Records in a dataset

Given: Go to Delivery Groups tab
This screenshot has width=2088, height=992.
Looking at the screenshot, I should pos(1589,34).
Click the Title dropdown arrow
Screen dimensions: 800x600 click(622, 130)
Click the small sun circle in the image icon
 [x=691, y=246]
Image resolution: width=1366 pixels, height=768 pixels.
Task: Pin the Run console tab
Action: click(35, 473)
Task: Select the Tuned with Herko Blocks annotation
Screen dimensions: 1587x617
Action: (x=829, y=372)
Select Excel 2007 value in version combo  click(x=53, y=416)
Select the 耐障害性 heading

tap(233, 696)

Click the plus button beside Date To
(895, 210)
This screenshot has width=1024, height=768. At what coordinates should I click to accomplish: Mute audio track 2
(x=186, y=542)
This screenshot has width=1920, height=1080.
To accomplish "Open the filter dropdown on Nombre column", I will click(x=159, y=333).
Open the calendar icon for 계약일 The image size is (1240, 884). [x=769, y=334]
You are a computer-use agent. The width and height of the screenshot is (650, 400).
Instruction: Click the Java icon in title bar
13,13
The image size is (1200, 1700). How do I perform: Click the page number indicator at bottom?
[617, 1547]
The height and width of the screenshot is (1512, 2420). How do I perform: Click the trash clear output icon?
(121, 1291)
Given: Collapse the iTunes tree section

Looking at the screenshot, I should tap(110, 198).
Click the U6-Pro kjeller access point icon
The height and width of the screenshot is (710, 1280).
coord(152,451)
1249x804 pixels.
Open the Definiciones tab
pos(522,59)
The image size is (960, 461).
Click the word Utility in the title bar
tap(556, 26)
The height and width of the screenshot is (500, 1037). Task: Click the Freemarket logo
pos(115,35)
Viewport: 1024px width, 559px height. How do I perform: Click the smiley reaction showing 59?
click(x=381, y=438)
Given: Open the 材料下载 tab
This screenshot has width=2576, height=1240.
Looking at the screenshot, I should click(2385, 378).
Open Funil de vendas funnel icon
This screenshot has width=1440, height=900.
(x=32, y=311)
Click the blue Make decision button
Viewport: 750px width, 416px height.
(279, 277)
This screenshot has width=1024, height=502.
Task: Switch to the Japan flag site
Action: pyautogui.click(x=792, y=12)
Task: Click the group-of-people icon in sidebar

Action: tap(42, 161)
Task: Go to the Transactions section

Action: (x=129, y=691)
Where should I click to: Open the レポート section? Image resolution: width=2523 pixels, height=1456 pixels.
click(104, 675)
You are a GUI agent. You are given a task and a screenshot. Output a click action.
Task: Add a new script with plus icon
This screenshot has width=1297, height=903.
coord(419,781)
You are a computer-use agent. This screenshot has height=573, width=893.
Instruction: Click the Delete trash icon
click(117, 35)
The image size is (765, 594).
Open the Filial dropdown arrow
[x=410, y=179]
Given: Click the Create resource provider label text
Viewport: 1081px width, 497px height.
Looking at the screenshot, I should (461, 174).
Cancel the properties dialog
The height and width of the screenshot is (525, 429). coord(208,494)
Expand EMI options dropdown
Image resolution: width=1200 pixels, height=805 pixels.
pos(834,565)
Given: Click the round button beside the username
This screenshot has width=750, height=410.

• Exercise aim:
Change "trash icon" to "bin icon" in the stretch from the line that contains "You are a computer-use agent. This" through the end of the listing. Write out that stretch again with nothing else altered.

• Written answer:
You are a computer-use agent. This screenshot has height=573, width=893.
Instruction: Click the Delete bin icon
click(117, 35)
The image size is (765, 594).
Open the Filial dropdown arrow
[x=410, y=179]
Given: Click the Create resource provider label text
Viewport: 1081px width, 497px height.
Looking at the screenshot, I should (461, 174).
Cancel the properties dialog
The height and width of the screenshot is (525, 429). coord(208,494)
Expand EMI options dropdown
Image resolution: width=1200 pixels, height=805 pixels.
pos(834,565)
Given: Click the round button beside the username
This screenshot has width=750, height=410.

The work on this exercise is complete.